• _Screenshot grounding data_
*** Begin section ***
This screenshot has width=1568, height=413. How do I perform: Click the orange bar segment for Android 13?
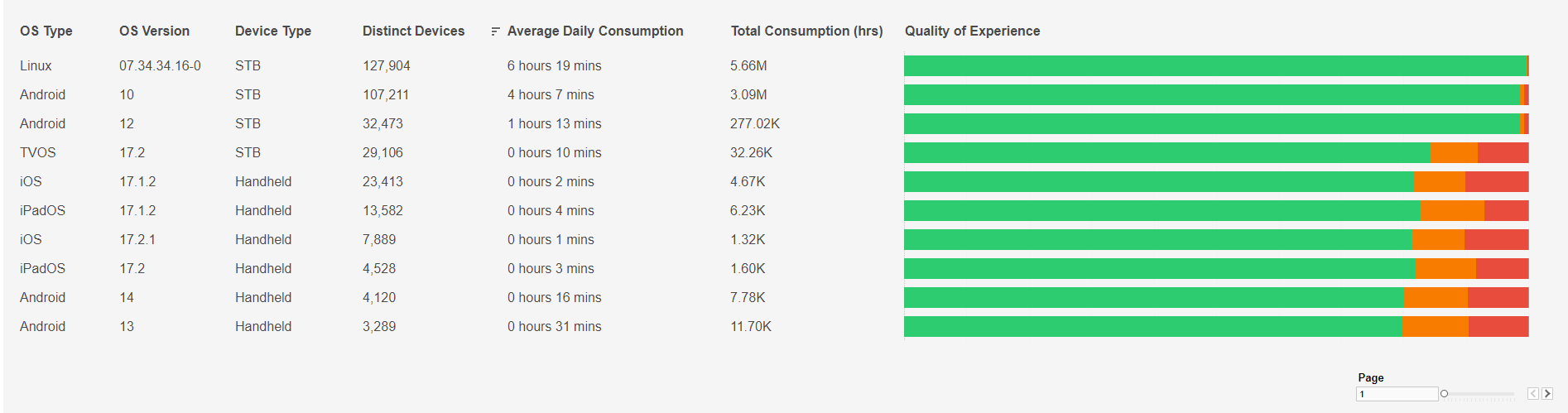click(1435, 327)
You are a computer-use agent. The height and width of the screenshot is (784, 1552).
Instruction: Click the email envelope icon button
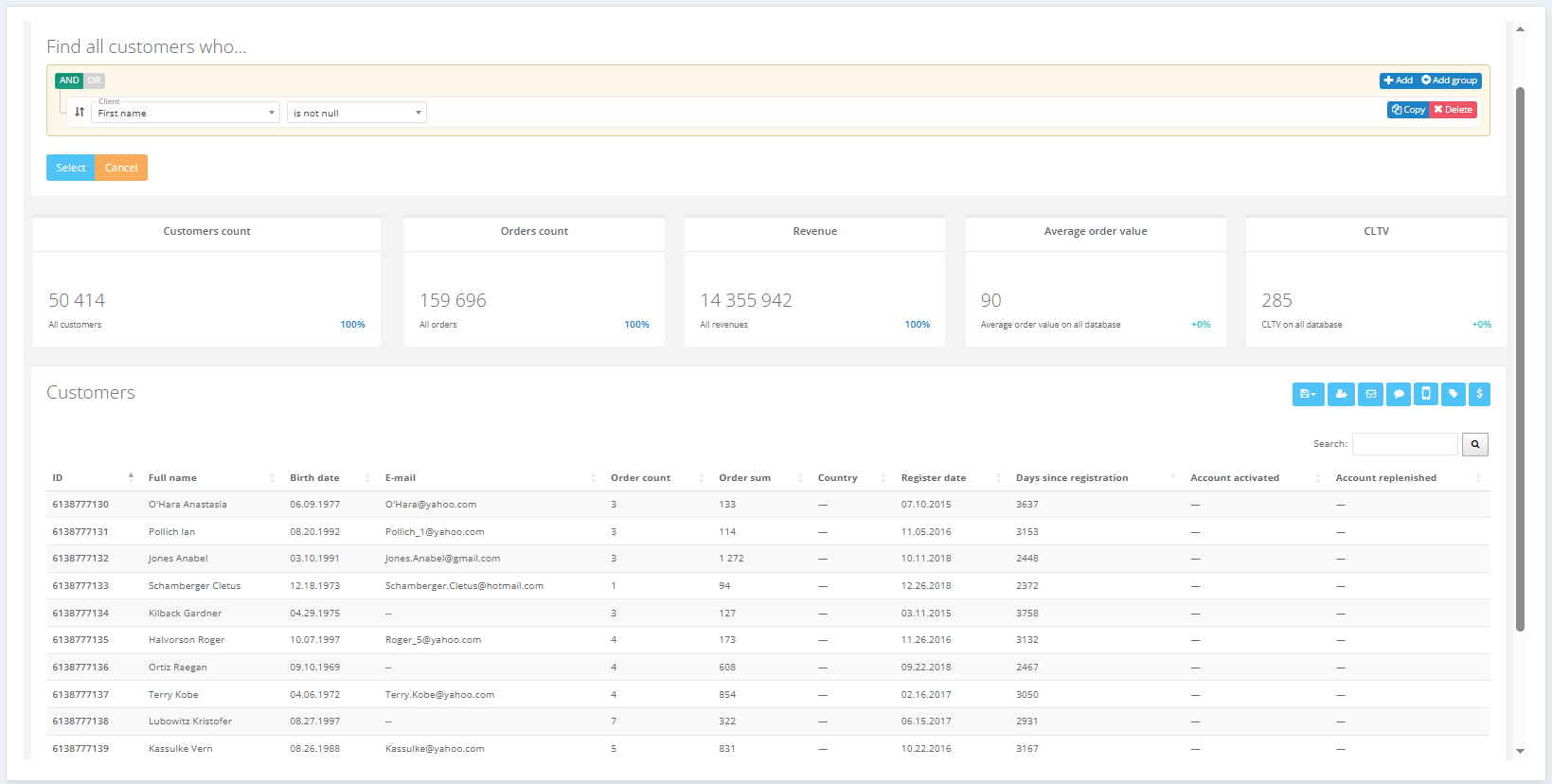1370,394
*** End section ***
• _PROBLEM DESCRIPTION_
Extract all the data above exactly, excluding every picture.

• _ANSWER TO THIS EXERCISE_
This screenshot has width=1568, height=413. How do I perform: Click the orange bar segment for Android 13?
click(1435, 327)
You are a computer-use agent. The height and width of the screenshot is (784, 1552).
Instruction: Click the email envelope icon button
1370,394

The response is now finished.